Virus helps bacteria evade immune system
At a Glance
- When a certain type of virus infect bacteria that cause chronic wound infections, they can serve as a decoy and allow bacteria to escape immune system detection.
- Vaccinating mice against the virus allowed the immune system to fight off the bacteria.
- The results point to potential strategies to combat bacteria that cause chronic wound infections.
CDC/James Archer
Infected wounds that can’t heal properly can cause pain, hospitalization, and even death. Often, the bacteria that cause these infections are resistant to antibiotics. Preventing such infections is a major public health priority.
One bacterium that causes chronic wound infections, called Pseudomonas aeruginosa (Pa), is often infected by a bacteriophage (or phage)—a type of virus that targets bacteria. Some phages kill the bacteria they infect. Others—like the one that infects Pa, called Pf phage—use the bacteria to copy themselves but don’t kill them in the process.
Researchers led by Dr. Paul Bollyky from the Stanford University School of Medicine had previously found that Pa can harness Pf phages to help produce biofilms. Biofilms are complex, multi-layered microbial communities that provide a protective haven for germs in the body.

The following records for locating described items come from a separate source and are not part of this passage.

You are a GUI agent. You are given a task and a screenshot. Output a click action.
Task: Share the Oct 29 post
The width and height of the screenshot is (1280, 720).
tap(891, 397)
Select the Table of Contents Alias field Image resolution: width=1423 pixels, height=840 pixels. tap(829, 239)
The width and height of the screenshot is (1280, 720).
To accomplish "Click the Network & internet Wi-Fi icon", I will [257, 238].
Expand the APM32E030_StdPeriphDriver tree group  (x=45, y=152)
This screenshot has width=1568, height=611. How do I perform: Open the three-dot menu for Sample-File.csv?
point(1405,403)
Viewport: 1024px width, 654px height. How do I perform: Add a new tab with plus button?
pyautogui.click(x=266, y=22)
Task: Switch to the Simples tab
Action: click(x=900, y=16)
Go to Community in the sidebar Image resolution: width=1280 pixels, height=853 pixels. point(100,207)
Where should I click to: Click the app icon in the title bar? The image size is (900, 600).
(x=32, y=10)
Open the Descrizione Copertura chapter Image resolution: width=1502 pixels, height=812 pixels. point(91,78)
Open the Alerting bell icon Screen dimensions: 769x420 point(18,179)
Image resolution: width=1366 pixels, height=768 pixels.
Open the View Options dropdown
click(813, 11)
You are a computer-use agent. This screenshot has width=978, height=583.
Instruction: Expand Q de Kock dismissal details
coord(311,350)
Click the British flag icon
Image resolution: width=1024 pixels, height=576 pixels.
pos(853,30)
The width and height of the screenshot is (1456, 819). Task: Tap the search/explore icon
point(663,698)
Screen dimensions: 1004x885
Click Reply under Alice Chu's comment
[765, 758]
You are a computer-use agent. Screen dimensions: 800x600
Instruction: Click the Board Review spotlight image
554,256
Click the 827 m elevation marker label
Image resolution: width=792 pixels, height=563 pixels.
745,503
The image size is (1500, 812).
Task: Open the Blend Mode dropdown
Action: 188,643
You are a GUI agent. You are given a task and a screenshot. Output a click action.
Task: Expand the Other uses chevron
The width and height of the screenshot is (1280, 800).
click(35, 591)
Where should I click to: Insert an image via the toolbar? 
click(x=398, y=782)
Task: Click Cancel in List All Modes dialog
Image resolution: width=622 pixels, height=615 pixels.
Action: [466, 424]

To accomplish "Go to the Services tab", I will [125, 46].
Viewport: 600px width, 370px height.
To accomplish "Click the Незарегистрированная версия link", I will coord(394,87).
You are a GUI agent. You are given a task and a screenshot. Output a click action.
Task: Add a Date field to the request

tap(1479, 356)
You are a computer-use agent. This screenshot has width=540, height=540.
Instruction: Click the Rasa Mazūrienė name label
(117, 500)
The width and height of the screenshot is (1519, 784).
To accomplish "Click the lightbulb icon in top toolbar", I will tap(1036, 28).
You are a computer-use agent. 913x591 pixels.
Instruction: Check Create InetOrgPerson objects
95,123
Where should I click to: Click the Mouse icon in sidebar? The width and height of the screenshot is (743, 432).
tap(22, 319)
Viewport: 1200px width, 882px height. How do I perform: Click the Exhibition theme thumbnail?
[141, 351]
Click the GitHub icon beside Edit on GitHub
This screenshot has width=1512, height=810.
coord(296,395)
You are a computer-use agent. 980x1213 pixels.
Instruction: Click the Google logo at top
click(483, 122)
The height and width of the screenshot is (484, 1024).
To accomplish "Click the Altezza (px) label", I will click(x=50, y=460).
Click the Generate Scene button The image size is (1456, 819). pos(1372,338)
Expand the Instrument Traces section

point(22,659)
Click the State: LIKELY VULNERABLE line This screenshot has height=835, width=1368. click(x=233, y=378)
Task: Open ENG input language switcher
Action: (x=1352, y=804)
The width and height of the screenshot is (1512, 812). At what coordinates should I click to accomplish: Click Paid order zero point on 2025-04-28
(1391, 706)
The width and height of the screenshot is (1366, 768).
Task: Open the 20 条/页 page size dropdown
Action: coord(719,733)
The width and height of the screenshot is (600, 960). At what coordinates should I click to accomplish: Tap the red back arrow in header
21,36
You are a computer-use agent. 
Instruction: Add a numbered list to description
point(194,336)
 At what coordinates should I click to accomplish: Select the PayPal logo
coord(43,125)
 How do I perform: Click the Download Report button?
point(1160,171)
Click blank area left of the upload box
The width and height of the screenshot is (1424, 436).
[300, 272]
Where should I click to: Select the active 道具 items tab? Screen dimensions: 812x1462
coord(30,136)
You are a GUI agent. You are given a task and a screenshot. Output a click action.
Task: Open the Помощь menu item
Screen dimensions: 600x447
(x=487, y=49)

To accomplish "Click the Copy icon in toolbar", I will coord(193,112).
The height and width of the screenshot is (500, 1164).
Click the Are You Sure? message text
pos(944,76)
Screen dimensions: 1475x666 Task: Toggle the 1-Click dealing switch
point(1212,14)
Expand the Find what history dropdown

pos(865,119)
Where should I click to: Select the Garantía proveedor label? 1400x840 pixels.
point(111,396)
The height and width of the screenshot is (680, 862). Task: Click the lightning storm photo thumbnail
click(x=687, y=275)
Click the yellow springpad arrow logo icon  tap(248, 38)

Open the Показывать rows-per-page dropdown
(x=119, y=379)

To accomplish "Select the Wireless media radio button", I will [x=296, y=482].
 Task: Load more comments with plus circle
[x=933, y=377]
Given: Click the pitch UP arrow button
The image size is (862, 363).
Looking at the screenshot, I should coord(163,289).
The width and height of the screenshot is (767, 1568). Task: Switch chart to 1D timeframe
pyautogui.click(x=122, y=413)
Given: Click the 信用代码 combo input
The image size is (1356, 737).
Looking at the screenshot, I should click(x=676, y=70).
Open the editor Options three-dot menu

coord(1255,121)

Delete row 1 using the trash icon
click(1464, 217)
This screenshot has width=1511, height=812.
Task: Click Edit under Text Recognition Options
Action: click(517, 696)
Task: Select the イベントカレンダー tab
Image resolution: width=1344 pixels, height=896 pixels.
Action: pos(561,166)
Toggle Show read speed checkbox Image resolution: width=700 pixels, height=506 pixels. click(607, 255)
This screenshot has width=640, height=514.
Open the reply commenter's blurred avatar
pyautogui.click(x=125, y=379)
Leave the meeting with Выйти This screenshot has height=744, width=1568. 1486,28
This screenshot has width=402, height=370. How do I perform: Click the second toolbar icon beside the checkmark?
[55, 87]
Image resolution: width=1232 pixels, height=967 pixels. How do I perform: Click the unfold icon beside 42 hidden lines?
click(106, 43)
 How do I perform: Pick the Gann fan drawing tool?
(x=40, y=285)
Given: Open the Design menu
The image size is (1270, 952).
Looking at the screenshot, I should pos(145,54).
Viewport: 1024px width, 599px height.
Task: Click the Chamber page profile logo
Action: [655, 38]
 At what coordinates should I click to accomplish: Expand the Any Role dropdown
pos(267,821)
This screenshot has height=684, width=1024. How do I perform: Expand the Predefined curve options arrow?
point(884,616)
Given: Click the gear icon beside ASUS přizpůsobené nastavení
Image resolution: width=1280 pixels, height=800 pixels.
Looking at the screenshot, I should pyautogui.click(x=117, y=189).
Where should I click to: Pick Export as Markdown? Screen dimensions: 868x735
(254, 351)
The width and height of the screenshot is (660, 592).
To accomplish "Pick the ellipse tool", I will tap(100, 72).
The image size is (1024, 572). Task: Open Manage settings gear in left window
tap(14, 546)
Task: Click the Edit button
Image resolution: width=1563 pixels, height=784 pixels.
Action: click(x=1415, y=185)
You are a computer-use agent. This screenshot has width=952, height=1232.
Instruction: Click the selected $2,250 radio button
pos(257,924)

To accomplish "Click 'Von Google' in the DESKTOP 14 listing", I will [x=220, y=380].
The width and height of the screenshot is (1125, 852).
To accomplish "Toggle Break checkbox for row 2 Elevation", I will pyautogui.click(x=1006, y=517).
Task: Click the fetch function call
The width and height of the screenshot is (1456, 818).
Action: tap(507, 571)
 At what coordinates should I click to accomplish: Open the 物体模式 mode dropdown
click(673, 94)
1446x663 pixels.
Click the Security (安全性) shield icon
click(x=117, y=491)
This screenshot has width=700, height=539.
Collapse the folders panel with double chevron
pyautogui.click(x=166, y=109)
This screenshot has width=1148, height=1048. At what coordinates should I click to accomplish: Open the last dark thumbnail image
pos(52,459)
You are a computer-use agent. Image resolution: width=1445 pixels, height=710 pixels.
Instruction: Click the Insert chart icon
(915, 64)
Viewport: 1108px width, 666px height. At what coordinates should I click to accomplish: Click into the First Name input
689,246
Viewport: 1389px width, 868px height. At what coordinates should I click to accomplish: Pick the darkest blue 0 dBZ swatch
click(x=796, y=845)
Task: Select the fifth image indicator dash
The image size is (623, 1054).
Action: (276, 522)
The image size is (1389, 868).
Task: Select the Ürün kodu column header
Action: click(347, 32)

The infectious phages thus help the bacteria survive.
To further understand the role that these phages play in Pa wound infections, the research team first tested wounds in patients at their hospital for phage-infected Pa. Their work was funded in part by NIH’s National Institute of Allergy and Infectious Diseases (NIAID). Results were published on March 29, 2019, in Science.
Out of 37 patients in their hospital with chronic Pa infections, 25 (68%) also had phage in their wounds. The longer a wound had gone without healing, the more likely it was to harbor phage-infected Pa.
In mice, phage-infected Pa were more likely to infect wounds and to prove fatal than Pa that didn’t harbor phage.
University of Montana
The researchers used cultured immune cells to look closely at immune cell interactions with Pa. They found that the the phages served as decoys for the immune system. Immune cells used virus-fighting mechanisms to engage the phages instead of mounting an attack on the bacteria. The result was that Painfections could flourish.
The team tested two therapies in mice to see if they could keep phage-infected Pa from establishing itself in wounds. One was a vaccine using part of a protein on the surface of the Pf phage. Another was a ready-made antibody against the phage.
Both therapies reduced the risk of Pa wound infection by about half. Surprisingly, the strategies seemed to work by causing the immune system to activate its bacteria-fighting mechanisms. The researchers suggest that this reaction might be directed at phage stuck to the surface of the bacteria.
In addition to identifying potential strategies to reduce wound infections, these findings suggest that phages may also interact with human immune cells to affect other types of bacterial infections.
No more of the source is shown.